Table 4. Predictive Accuracy on State Transition and the Mean of Absolute Distances to the Goal State in the Mountain-Car Case

In Table 4, we further compare the predictive MAE on state transition for three methods. The proposed method has a significantly lower prediction error on velocity state transition than the other methods, because it can capture the change of environment and transfer information from the related sources. Figure 9 illustrates the estimated ${\mathit{\alpha }}_m$ from DMGP-SS trained on the velocity transition data. We can find that the proposed method successfully finds that the correlation between the sources and the target changes at t = 20. Therefore, during the policy improvement stage, it can leverage information from the similar source (the second one) and avoid the negative transfer from the uncorrelated source (the first one). Regarding the prediction error on position transition, although RL-DMGP-SS has a higher MAE than the other benchmarks, the difference is minor considering the position range $[-1.2,0.6]$. Therefore, our method can provide the best control policy.

6. Conclusion

This paper proposes a flexible nonstationary multioutput Gaussian process for modeling multivariate data in transfer learning. The novelty of our approach lies in its ability to capture dynamic and sparse cross-correlations between sources and targets. We achieve this by allowing correlation parameters to follow a spike-and-slab prior, where the slab prior ensures correlation variation over time, and the spike prior encourages parameters to shrink to zero, eliminating negative transfer effects from uncorrelated sources. The ratio of these two priors is automatically adjusted in the proposed EM algorithm, preventing the shrinkage effect on nonzero correlation parameters. Through the experiments on simulation and a human gesture data set, we demonstrate that our method is well suited for both capturing nonstationary characteristics and mitigating negative transfer.

The proposed data-driven method provides a powerful tool for researchers and engineers to select the most informative sources to transfer knowledge. Except for high-dimensional time-series modeling, our approach could also find applications in both sequential decision making and change-point detection. For instance, transfer learning has arisen to handle the critical challenge of sparse feedbacks in RL, a popular framework for solving sequential decision-making problems. However, negative transfer is still a notable challenge for multitask reinforcement learning and it is risky to naively share information across all tasks (Yang et al. 2020, Zhu et al. 2023). Therefore, we embedded our model with the offline RL transfer framework to automatically select correlated sources to share knowledge in a nonstationary environment (Padakandla et al. 2020). In the future, we can further develop our method to account for an online RL task. Besides that, the estimated dynamic correlation among outputs can help us to understand the structure of time-series even with some missing data, as well as to detect some structural change points for subsequent decision making.

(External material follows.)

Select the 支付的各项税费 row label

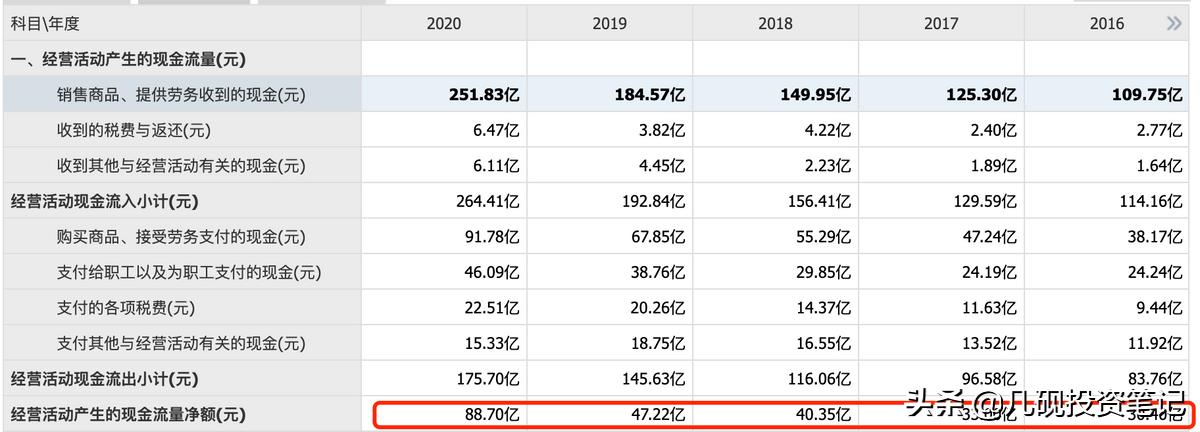[x=126, y=308]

Many extensions are possible for our model. Although the proposed methodology is flexible enough to capture complex and dynamic correlations, scaling it up to large data sets is computationally challenging. Possible solutions include utilizing a sparse approximation for the covariance matrix or developing a more efficient optimizing algorithm.

In addition, the proposed EM optimization algorithm solely provides estimated values of the model parameters without incorporating any uncertainty measurement. To address this issue, we can use variational inference to approximate the true posterior distribution of parameters, thereby capturing the inherent uncertainty associated with these parameters. The approximated uncertainty would be propagated into the prediction at new points.